Ulrich H. Rose vom 29.01.2012


Viele der heutigen Philosophen, wie zum Beispiel Peter Sloterdijk, sind Allesverstehen-Müsser und Alleserklären-Müsser. Durch ihr überaus großes Wissen sind sie omnipräsent und demzufolge sehen sie sich wahrscheinlich gezwungen durch ihre Omnipräsenz mit großem Wissen aufwarten zu müssen.

Dadurch neigen sie stark dazu, zu jedem Thema ihr Wissen beisteuern zu müssen.

Die Betonung liegt auf "müssen", und das tun sie dann auch.
Nur, das ist nicht der Sinn der Philosophie, sich mit ALLEM und JEDEM zu beschäftigen.

Es würde reichen, wenn sich die Philosophen der Logik widmen und diese nur lehren würden.
Nur, wenn man diese nicht versteht, die Logik, wie soll man diese dann lehren?
Sollte das für Dich zu übertrieben klingen, dann hier nochmal, wie schon zuvor in "Der Rückgang der Philosophie hat folgende Ursachen" und ganz am Ende die Sprüche von Dieter Vollmuth:

Die Philosophen versuchen Lösungen zu erdenken, die sie gar nicht erdenken brauchen, weil es zu jedem Problem die logische Lösung gibt.
Das Problem und die Lösung - auch wenn sie zeitlich getrennt sind - gehören immer zusammen. Deshalb ist die logische Lösung bereits im Problem enthalten.
Nur wenn man den Fokus auf das Problem richtet und sich dabei festbeißt und verspannt, kann man die Lösung nicht sehen. Denn, um die logische Lösung zu erkennen, müsste man sich nur entspannen und den Blick sich weiten lassen.
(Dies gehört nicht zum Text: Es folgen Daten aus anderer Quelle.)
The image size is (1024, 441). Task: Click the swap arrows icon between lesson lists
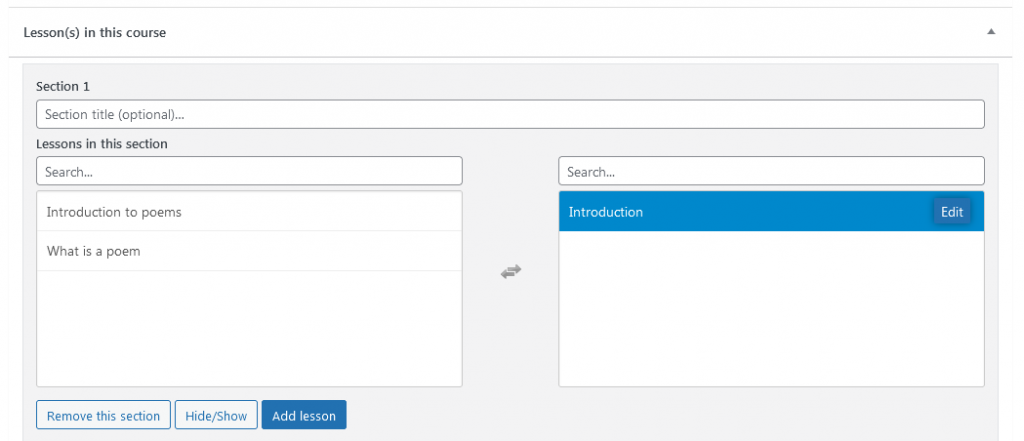click(511, 272)
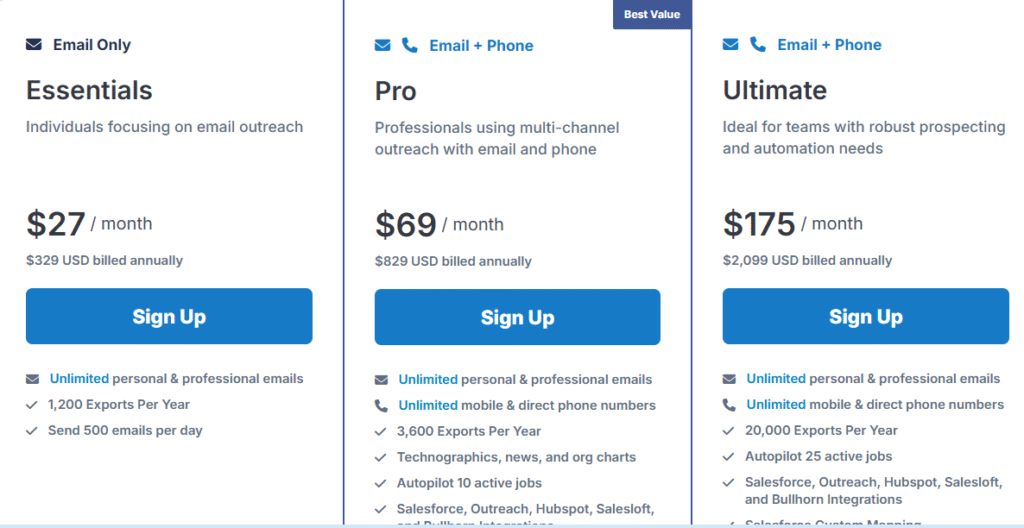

Die Lösung aktiv zu erdenken bedeutet sich am Problem festzubeißen. Es reicht völlig aus sich zu entspannen und die logische Lösung zu erfassen.

Philosophen sind noch nicht einmal Suchende, denn sie wissen ja gar nicht, dass sie nichts wissen. Erst dann, wenn sie das wüssten und spürten, dass mit ihnen etwas nicht stimmt und aktiv versuchten die Wahrheit herauszufinden - erst dann könnte man von Suchenden sprechen.

Philosophen hängen im Verstand und deshalb können sie die Wahrheit nicht erkennen, selbst dann nicht, wenn man sie ihnen sagt. Ein Philosoph, der nicht mehr im Verstand hängt, ist kein Philosoph mehr, sondern auf dem Weg zu erkennen, dass er ein Weiser ist.


Die Philosophie soll richtungsweisend sein und das klare, unverfälschte Denken aufzeigen und lehren. Mehr nicht!

Die Philosophie muss nicht erklären, warum z. Bsp. in Ägypten oder Libyen – auf Grund der nachlesbaren Historie – dies oder jenes sich so oder so entwickelt hat. Dies ist banales Allgemeinwissen, welches jedem Menschen, wenn er danach sucht, zugänglich ist.

Dass diese omnipräsenten und auch die anderen Philosophen solch ein umfangreiches Wissen präsentieren können, das erstaunt die Menschen sehr und lässt sie nicht erkennen, dass diese Philosophen nur Wissen = banales und überall zu findendes Allgemeinwissen präsentieren.
Das lässt diese Menschen nicht erkennen, dass diese Philosophen nur bessere Wissensverwerter sind, als sie selbst. Das erzeugt Erstaunen und infolge dessen Anerkennung.

Noch einfacher gesagt:
Im Nachhinein ist jeder schlauer und die ganz Schlauen erklären es uns dann wie’s war. Das braucht es nicht.

Viel wichtiger wäre es, im Vorwege durch die Philosophen aufgezeigt zu bekommen, was da sein wird, besser, was da werden könnte und aus welchen Überlegungen heraus sie das begründen.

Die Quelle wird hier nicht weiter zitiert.